Effroi et incompréhension aux Etats-Unis après l'arrestation fatale de Tyre Nichols
Les images choquantes de l'interpellation fatale d'un jeune Afro-Américain par cinq policiers noirs ont suscité horreur et incompréhension aux Etats-Unis, sans provoquer pour le moment l'explosion sociale similaire à celle de l'été 2020 redoutée par les autorités.
Depuis que Tyre Nichols, 29 ans, est mort début janvier, sa famille a sans cesse appelé au calme. Et avant la publication en début de soirée vendredi de la vidéo, reprise en direct et sans coupes par les plus grandes chaînes de télévision, le président Joe Biden a appelé sa mère et son beau-père et exhorté à des manifestations pacifiques.
Des rassemblements allant de quelques dizaines à quelques centaines de personnes se sont tenus vendredi soir dans plusieurs villes, dont Memphis, New York et Washington, et d'autres sont encore prévus samedi.
Robert Jones, 26 ans, vendeur dans un magasin à Memphis, dont le centre-ville était peu animé en cette froide matinée, a vu des extraits de la vidéo.
"Il paraît que c'est une nouvelle année, mais les choses ne changent pas", a-t-il lâché en référence aux violences policières.
"C'est juste horrible de voir cinq gars corpulents battre cet homme dans tous les sens", a déploré de son côté Nancy Schulte, 69 ans, gouvernante dans un hôtel de la ville.
La vidéo publiée par la police montre un insoutenable passage à tabac après un banal contrôle routier le 7 janvier à Memphis, dans l'Etat du Tennessee.
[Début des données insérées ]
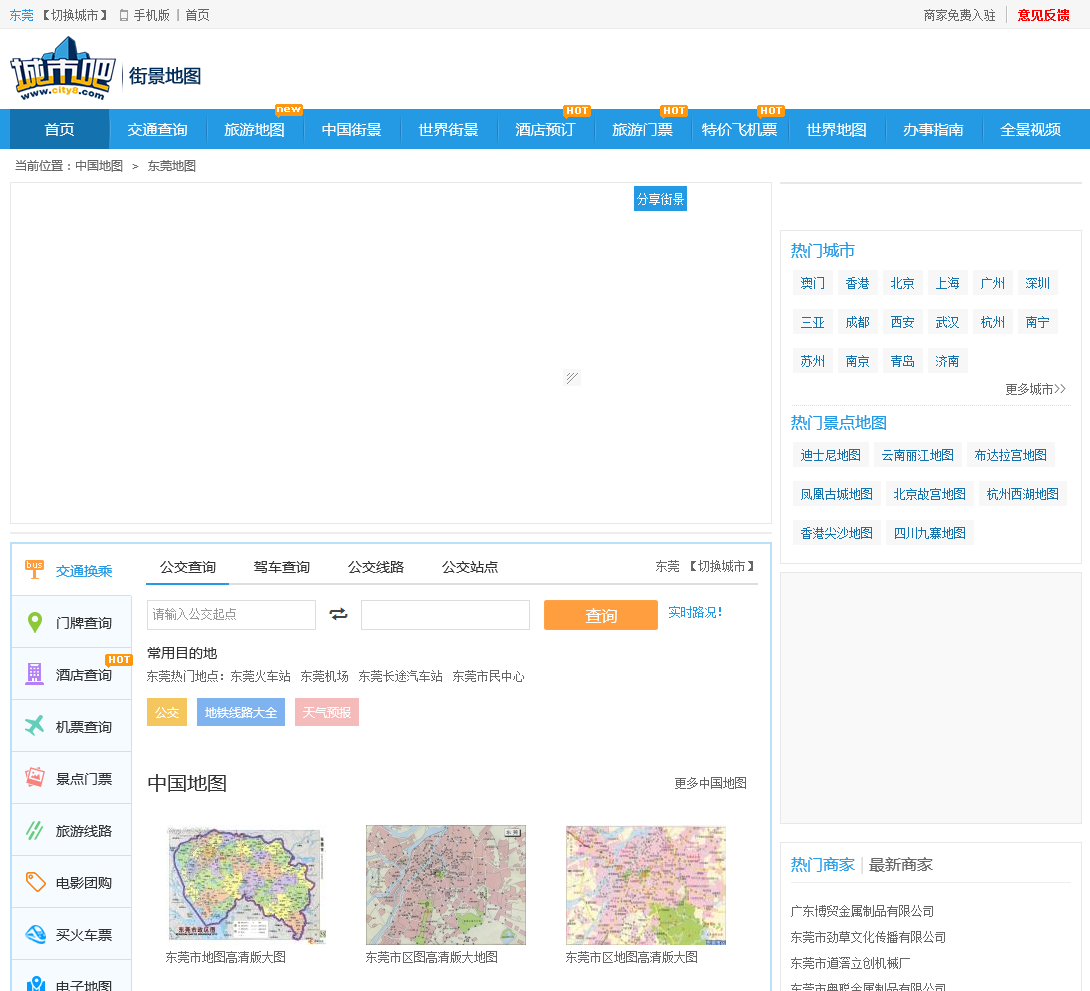Click the bus icon beside 交通换乘
This screenshot has height=991, width=1090.
(35, 570)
A coups de poing, de pied, de matraque, les policiers s'acharnent sur le jeune homme, l'aspergent de gaz lacrymogène et le visent avec un pistolet Taser à décharges électriques.
A aucun moment on ne voit Tyre Nichols riposter. Il tente de s'enfuir, est rattrapé. "Maman. Maman. Maman!", crie-t-il dans un des extraits.
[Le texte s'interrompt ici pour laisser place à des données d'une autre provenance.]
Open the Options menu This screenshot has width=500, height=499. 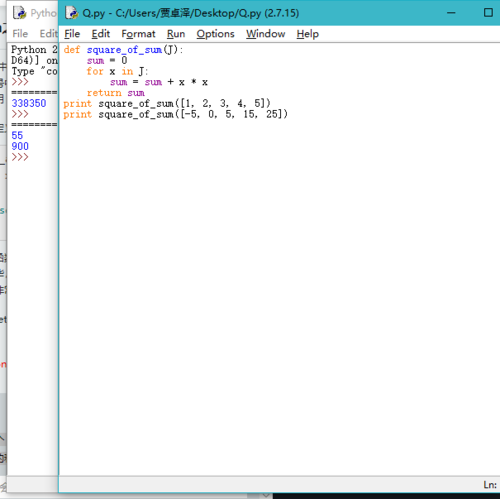215,34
Les faits se seraient produits à une centaine de mètres de chez sa mère. Et l'ambulance n'est arrivée qu'au bout d'une vingtaine de minutes.
Tyre Nichols est mort trois jours plus tard dans un hôpital de Memphis.
- "Culture" policière -
Les cinq policiers ont été licenciés, inculpés pour meurtre et écroués. Quatre d'entre eux ont ensuite été libérés sous caution.
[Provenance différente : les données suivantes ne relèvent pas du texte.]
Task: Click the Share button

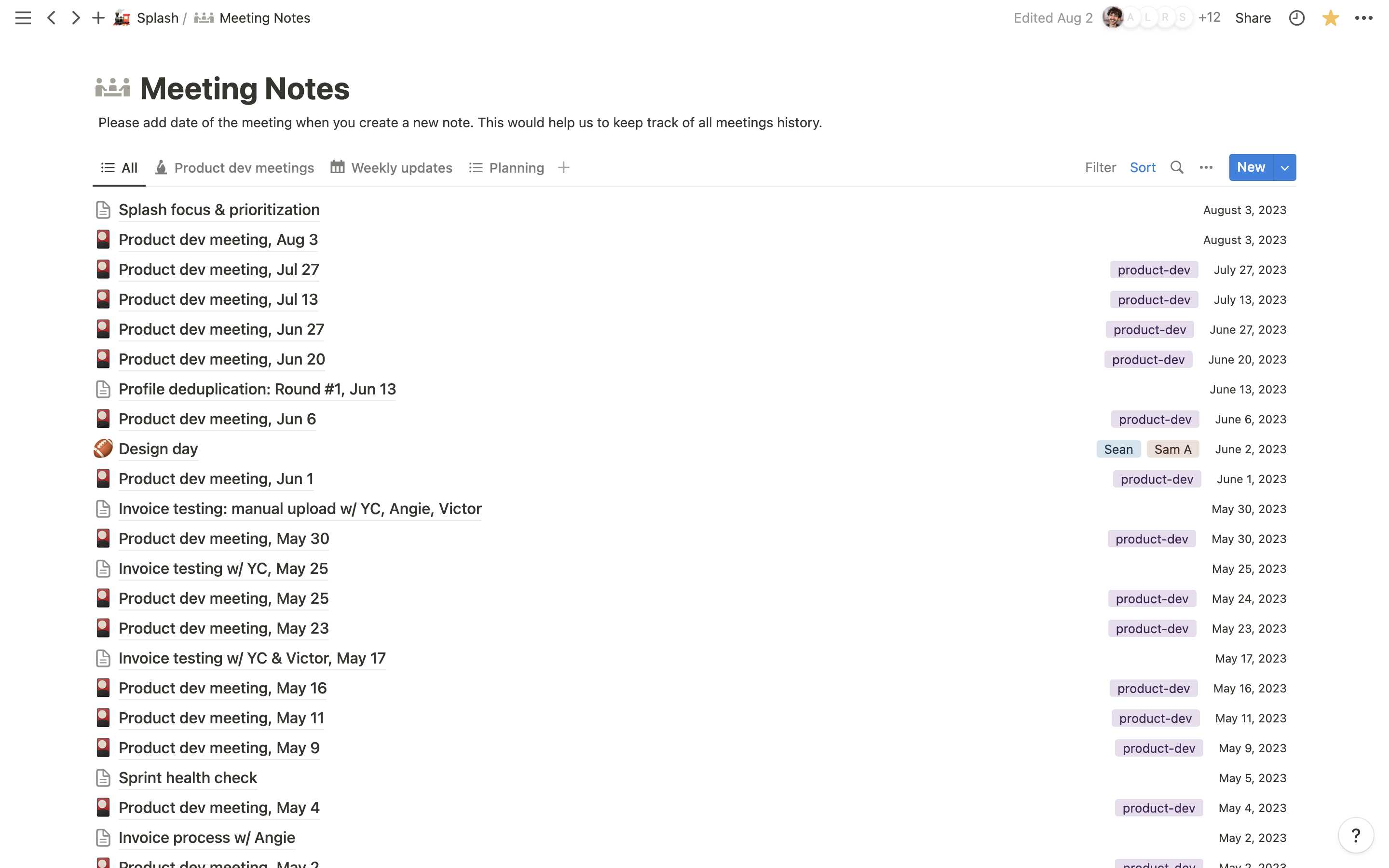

Vendredi, tout en se disant horrifiée, la famille s'était déclarée "satisfaite" des chefs d'inculpation retenus contre les cinq policiers et avait salué la "rapidité" des mesures prises à leur encontre.
"Ça aurait pu être moi" à la place de Tyre Nichols, a réagi après avoir vu la vidéo Demarcus Carter, Afro-Américain de 36 ans vivant à Memphis, qui s'attendait à ce que les manifestations soient plus importantes.
Mais une fois qu'un procès aura eu lieu, "si le verdict n'est pas le bon alors les manifestations seront plus grosses", a-t-il prédit.
Certaines questions restent en suspens après la diffusion des images de l'arrestation.
La vidéo ne montre par exemple pas le début de l'interaction entre Tyre Nichols et le groupe.
Cette nouvelle mort après une arrestation a relancé le débat sur les violences policières dans le pays, où le souvenir de George Floyd, tué en 2020 par un policier blanc, reste vivace, avec le sentiment que les grandes manifestations qui avaient suivi n'ont rien réglé au problème.
Ben Crump, l'un des avocats de la famille de Tyre Nichols, a blâmé une "culture policière institutionnalisée".
"Peu importe que le policier soit noir, hispanique ou blanc (...). Il y a des règles non écrites selon lesquelles si une personne est issue d'un certain groupe ethnique, alors on peut la traiter avec un usage excessif de la force", a-t-il dit samedi sur la chaîne MSNBC.
"Maintenant, nous devons profiter de cette opportunité pour pouvoir avoir cette conversation en Amérique et dire que c'est cette culture qui a tué Tyre Nichols", a-t-il ajouté.